Fabrizio Sala (Newpress)
Fabrizio Sala (Newpress)

Milano, 23 ottobre 2015 -  E' Fabrizio Sala, assessore di Forza Italia,  il nuovo vicepresidente della Regione Lombardia al posto di Mario Mantovani, arrestato la scorsa settimana. Le altre novità riguardano due nuovi assessori e un magistrato sottosegretario alla Presidenza.

Fabrizio Sala assume la carica di vicepresidente mantenendo le attuali deleghe  assessorili (Casa, housing sociale, Expo 2015). Giulio Gallera diventa assessore al Reddito di autonomia e all'inclusione sociale. Francesca Brianza, consigliere regionale, entra in giunta come assessore con delega al post Expo e alla Città metropolitana. Gustavo Cioppa, magistrato di Cassazione ed ex procuratore di Pavia, entra in giunta come sottosegretario alla Presidenza. Cioppa dovrebbe occuparsi anche di trasparenza,

Contestualmente sono state rimodulate le deleghe degli assessori Mario Melazzini Mauro Parolini. Il primo assumerà anche la delega all'Università e il suo assessorato concentrerà le attività a sostegno della ricerca e dell'innovazione, assumendo la nuova denominazione di 'Università, ricerca e open innovation'. Parolini coordinerà le politiche a favore delle imprese nel loro complesso, assumendo la denominazione di 'assessore allo Sviluppo economico'.

MARONI - "Adesso la squadra è completa e quindi possiamo andare avanti con energia fino alla fine del mandato".  "Non è stato facile, eèvero, ci sono state molte fibrillazioni ma per me questo assetto della giunta arriva fino al 2018".  Maroni ha spiegato che terrà la delega fino a quando la riforma sarà attuata,"volendo anche fino al 2018, non è un problema".

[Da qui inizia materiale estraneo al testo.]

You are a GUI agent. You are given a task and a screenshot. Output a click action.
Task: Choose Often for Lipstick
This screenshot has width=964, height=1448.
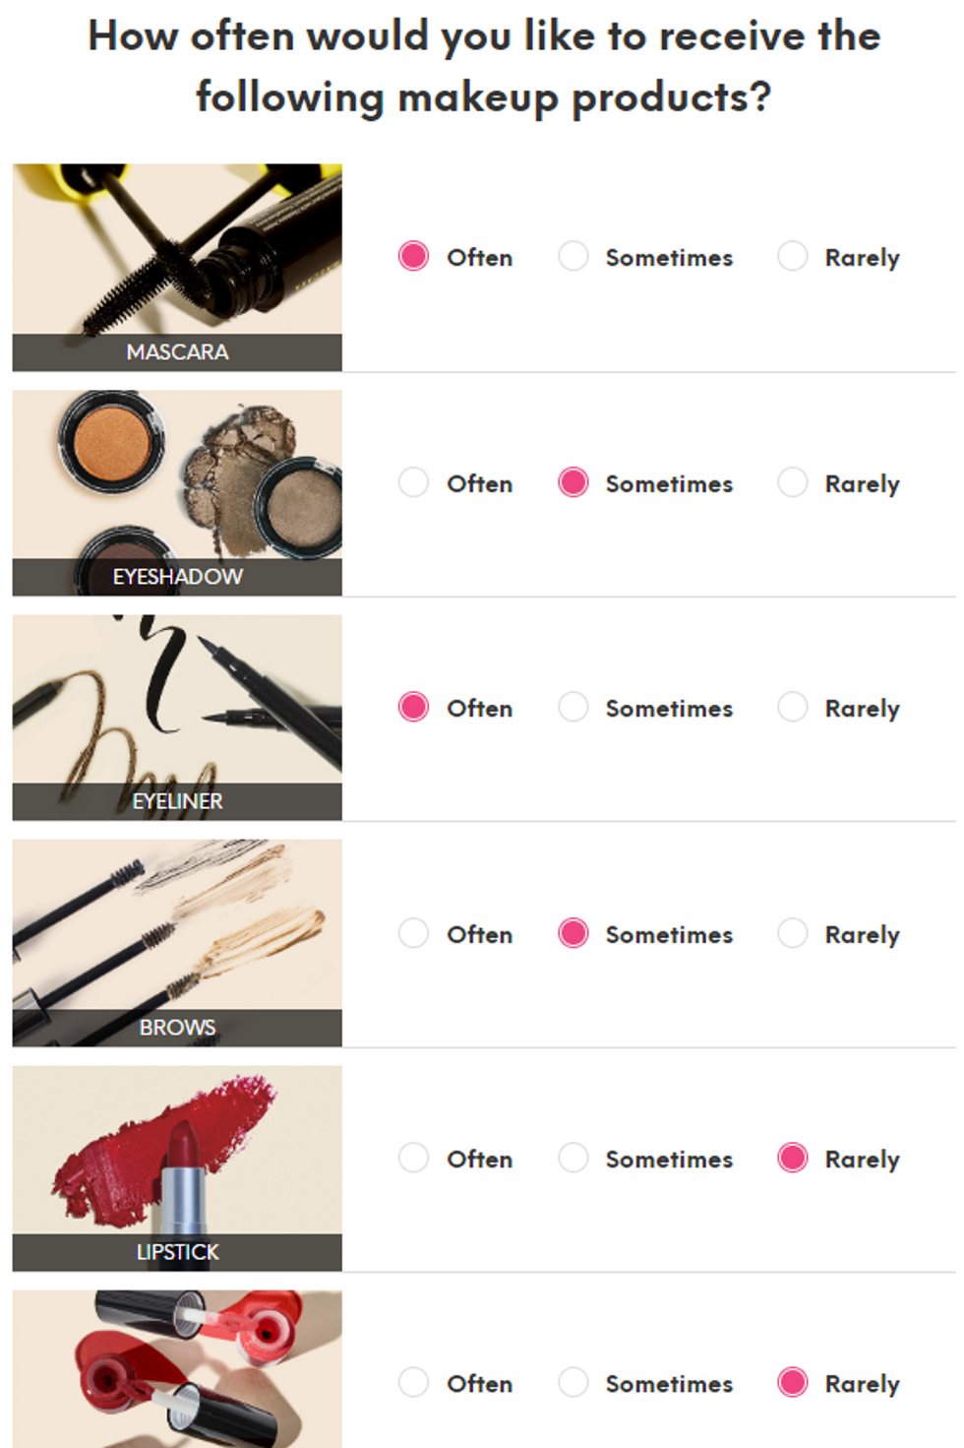(413, 1158)
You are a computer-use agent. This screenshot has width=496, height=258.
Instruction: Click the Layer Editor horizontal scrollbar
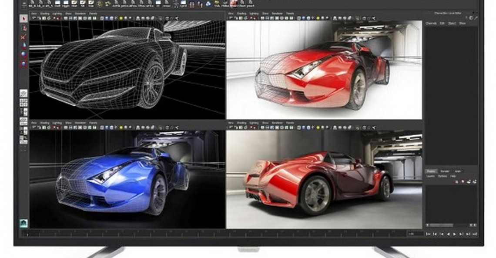439,225
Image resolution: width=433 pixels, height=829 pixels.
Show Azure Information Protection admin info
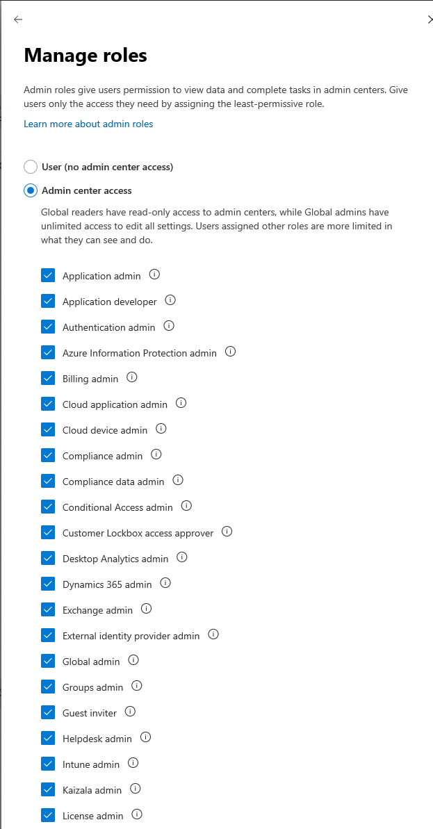(x=230, y=352)
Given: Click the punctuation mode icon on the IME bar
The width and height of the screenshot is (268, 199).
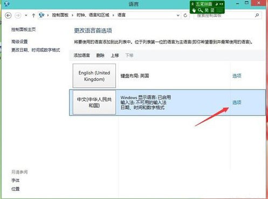Looking at the screenshot, I should pos(221,4).
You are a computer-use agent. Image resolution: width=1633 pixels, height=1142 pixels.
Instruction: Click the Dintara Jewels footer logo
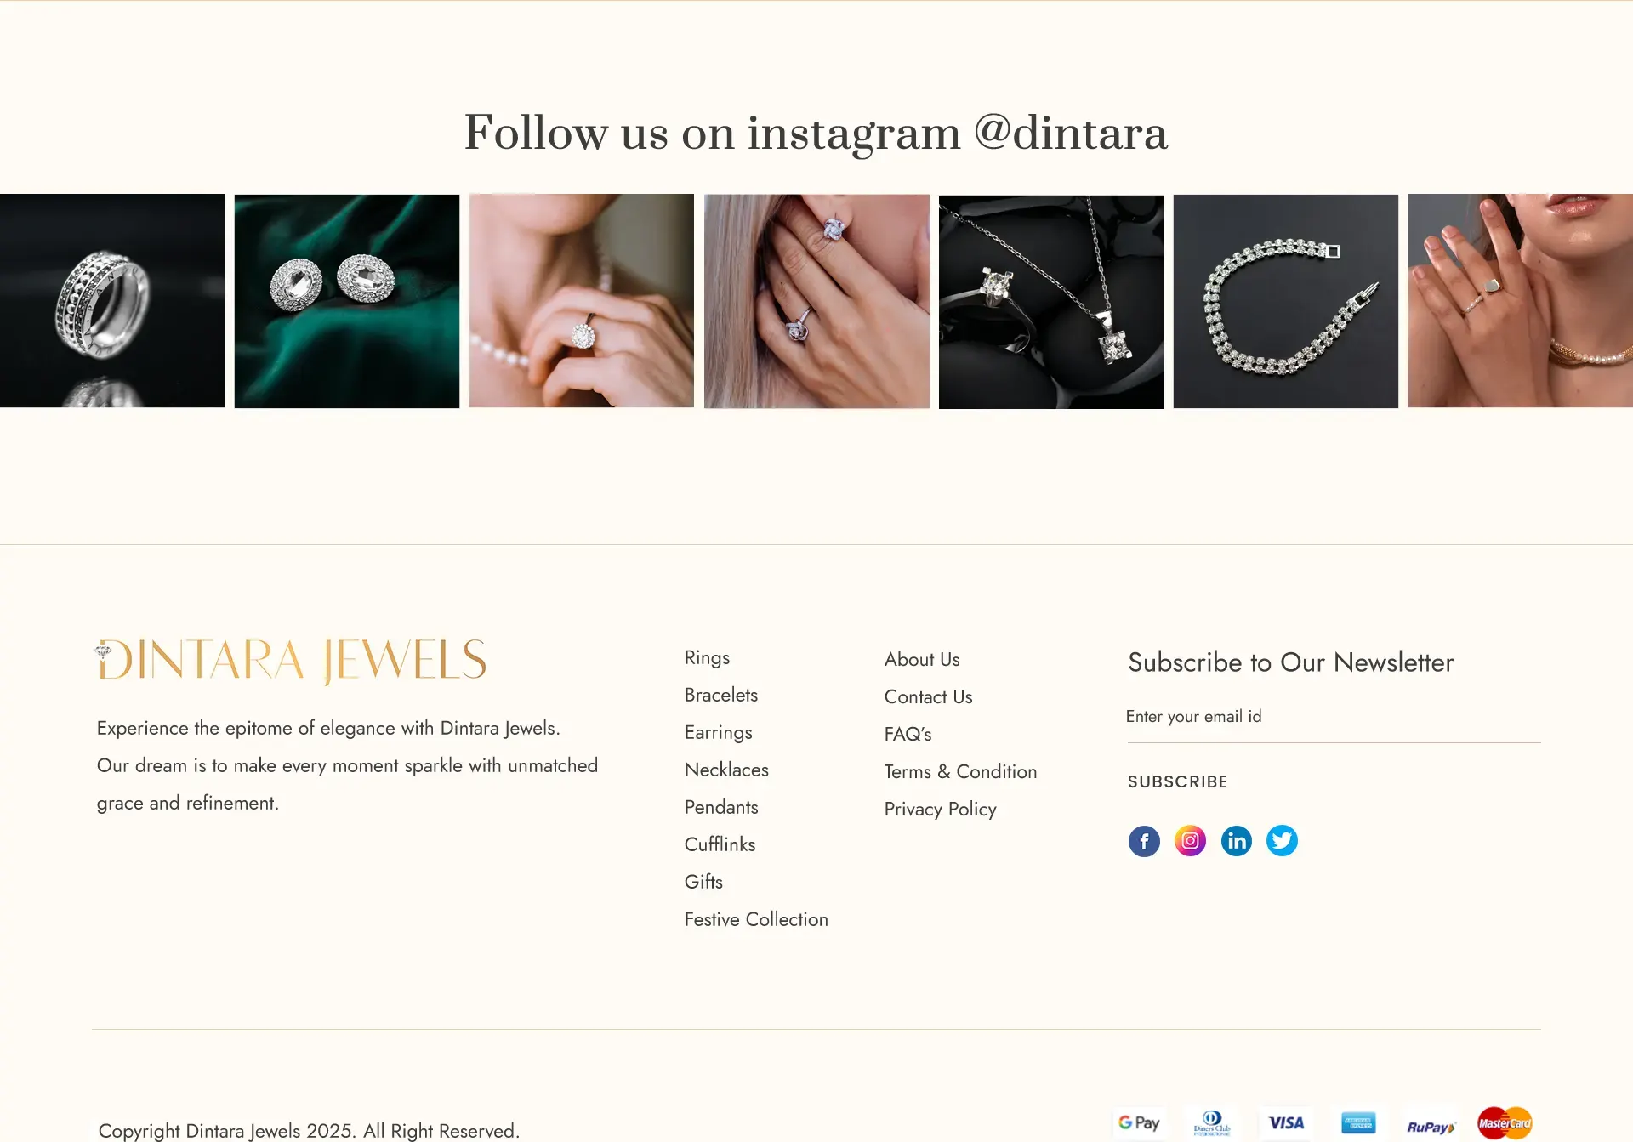coord(291,661)
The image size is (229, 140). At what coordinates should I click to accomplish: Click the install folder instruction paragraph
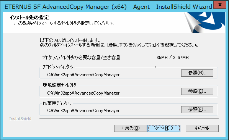[119, 42]

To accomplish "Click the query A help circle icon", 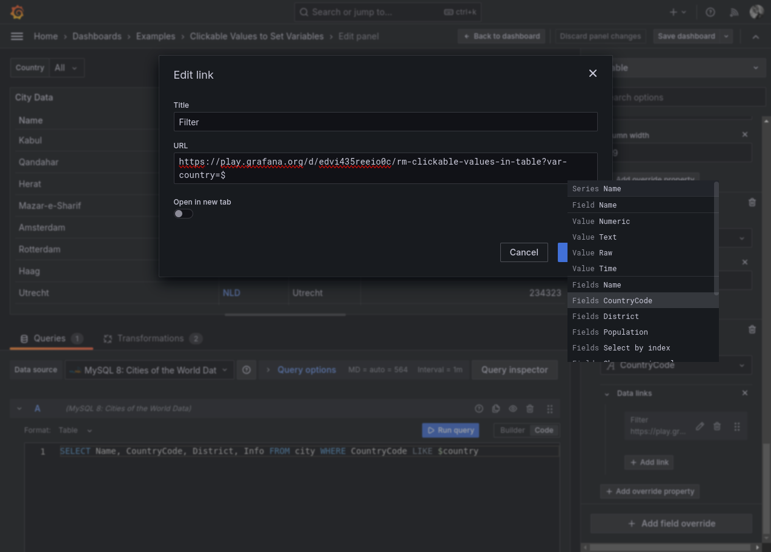I will click(479, 409).
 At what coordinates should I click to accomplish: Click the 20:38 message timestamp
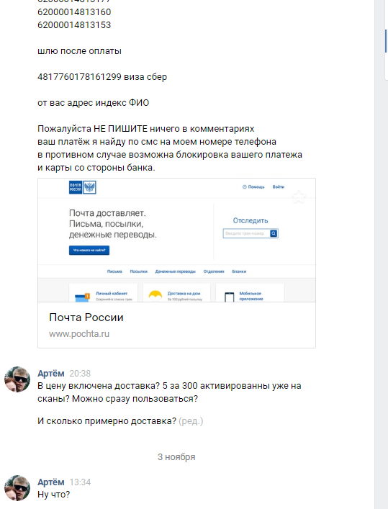click(80, 374)
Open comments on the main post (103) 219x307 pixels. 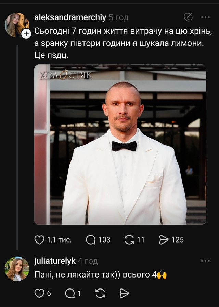point(91,240)

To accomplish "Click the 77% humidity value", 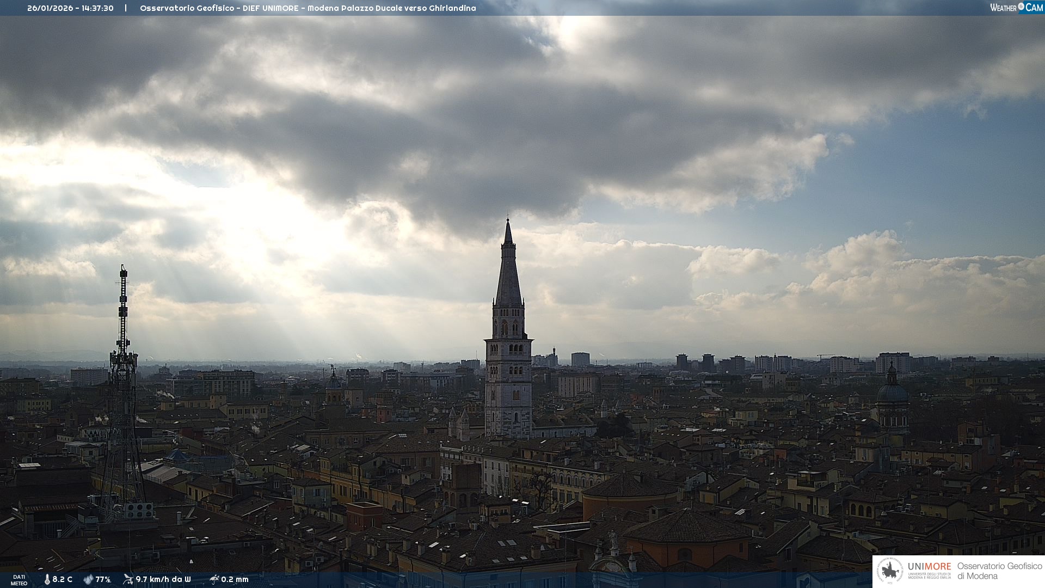I will [103, 579].
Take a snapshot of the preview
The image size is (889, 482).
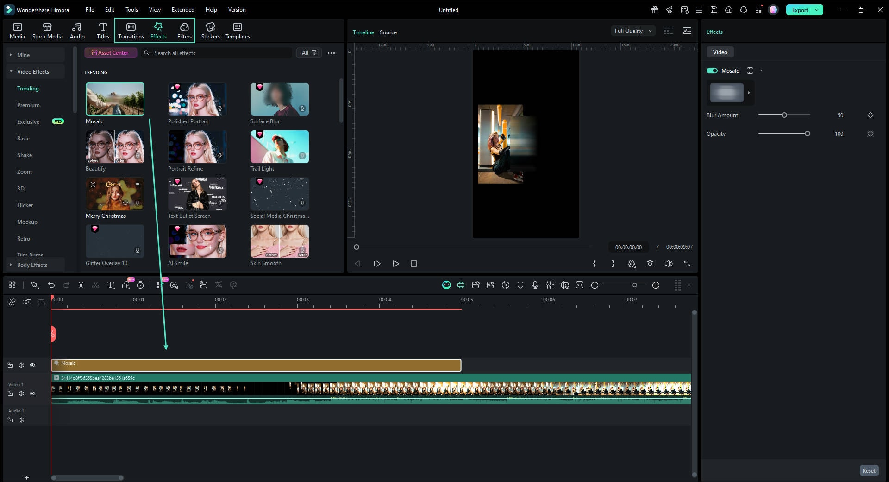(x=650, y=264)
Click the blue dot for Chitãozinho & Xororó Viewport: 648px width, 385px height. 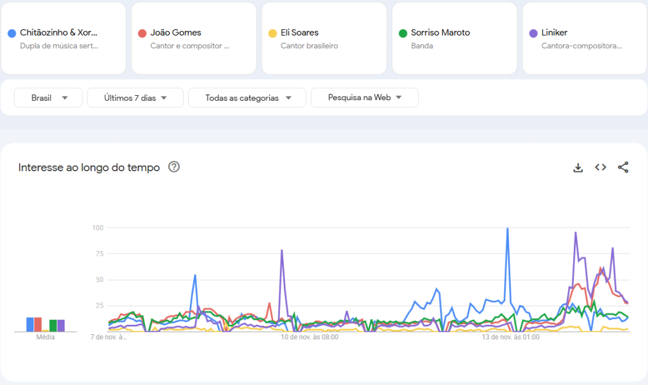coord(11,32)

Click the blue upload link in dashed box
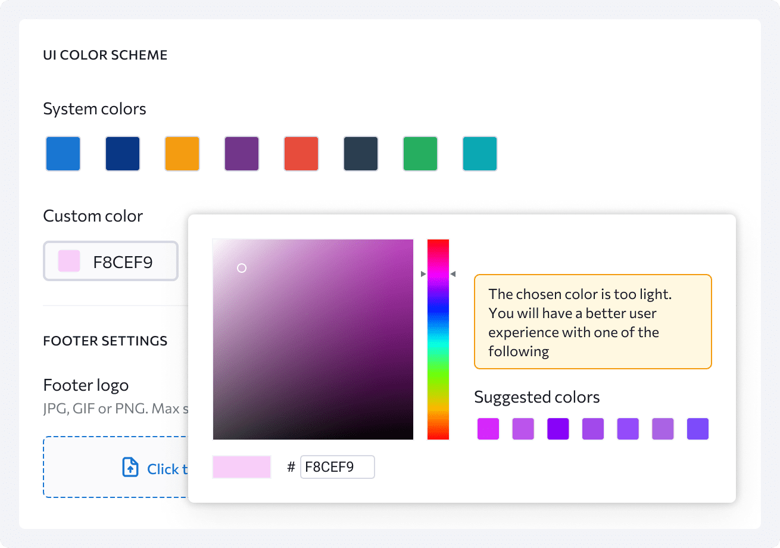167,469
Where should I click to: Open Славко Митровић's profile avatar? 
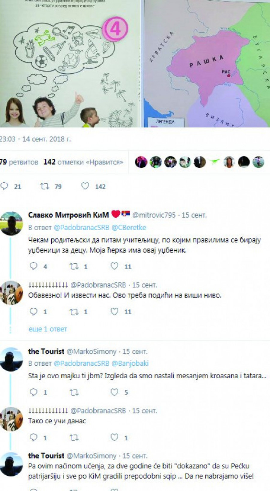pyautogui.click(x=11, y=223)
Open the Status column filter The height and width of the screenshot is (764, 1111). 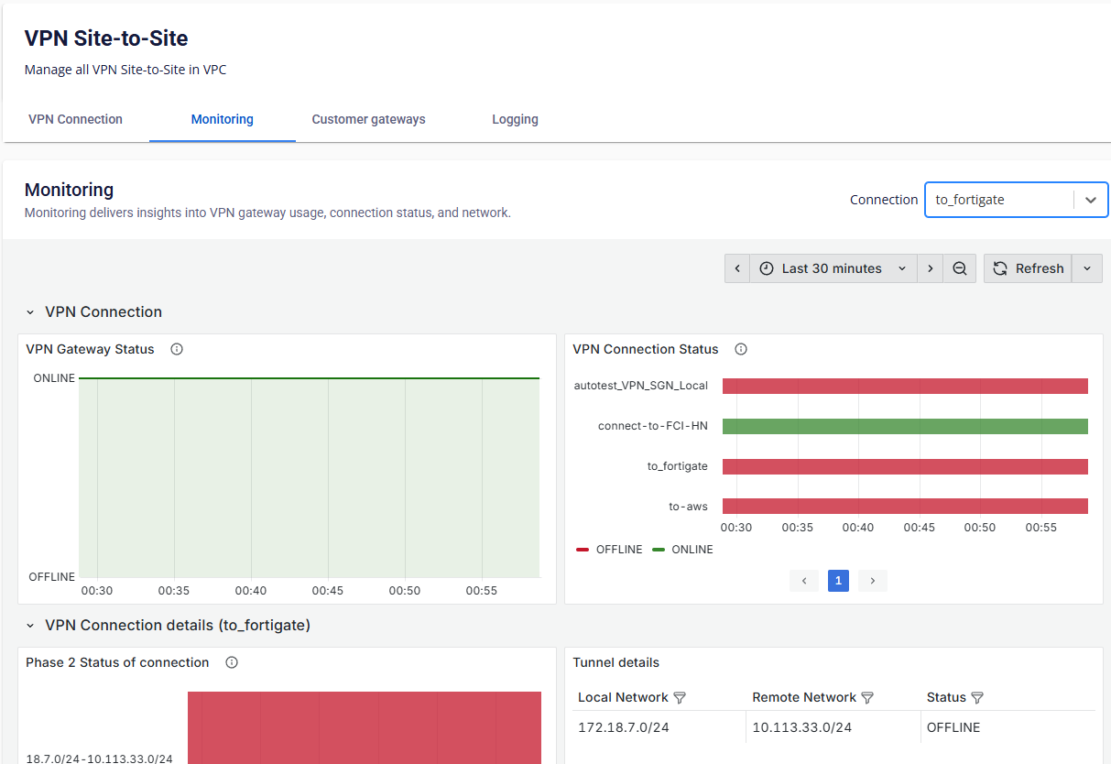pos(977,698)
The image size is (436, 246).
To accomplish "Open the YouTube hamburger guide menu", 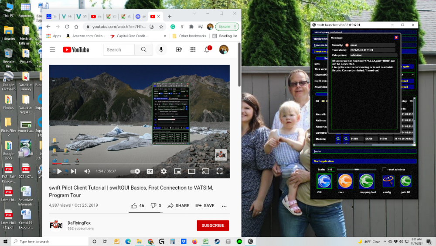I will (x=52, y=50).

BRAMBILLA - "Regione Lombardia ha due nuovi assessori ma non quello più importante e necessario, vacante da agosto. Maroni è stato costretto a tenere per sé le deleghe di sanità e welfare perché non in grado di risolvere le beghe della maggioranza, in primis di Forza Italia, ora parzialmente risarcita con la vicepresidenza e con un assessorato che più che a sostenere il reddito dei lombardi serve a sostenere gli equilibri di potere". Così il capogruppo del Pd in Regione Enrico Brambilla in merito al terzo rimpasto di giunta.

CASTELLANO - "Con nuove deleghe che sfiorano il ridicolo per la loro inconsistenza, questo terzo rimpasto in due anni e mezzo di legislatura è il segno evidente della debolezza di Maroni e della sua maggioranza". Lo dichiara Lucia Castellano, capogruppo regionale del Patto Civico, commentando il rimpasto di Giunta. "L'unica logica, ancora una volta, è quella della spartizione".

BUFFAGNI - "La Giunta Maroni è come la Salerno-Reggio Calabria, non è mai completa, è sempre bloccata ed è costantemente oggetto delle attenzioni della magistratura". Lo sostiene Stefano Buffagni, nuovo capogruppo del Movimento 5 Stelle in Regione Lombardia. "Sarebbe un miracolo vederla pronta per il 2018, a fine legislatura", aggiunge Buffagni in una nota, convinto che si tratti solo di "un balletto di poltrone" e che "Maroni non governa la Lombardia perché è ostaggio della sua maggioranza esattamente come Pisapia a Milano".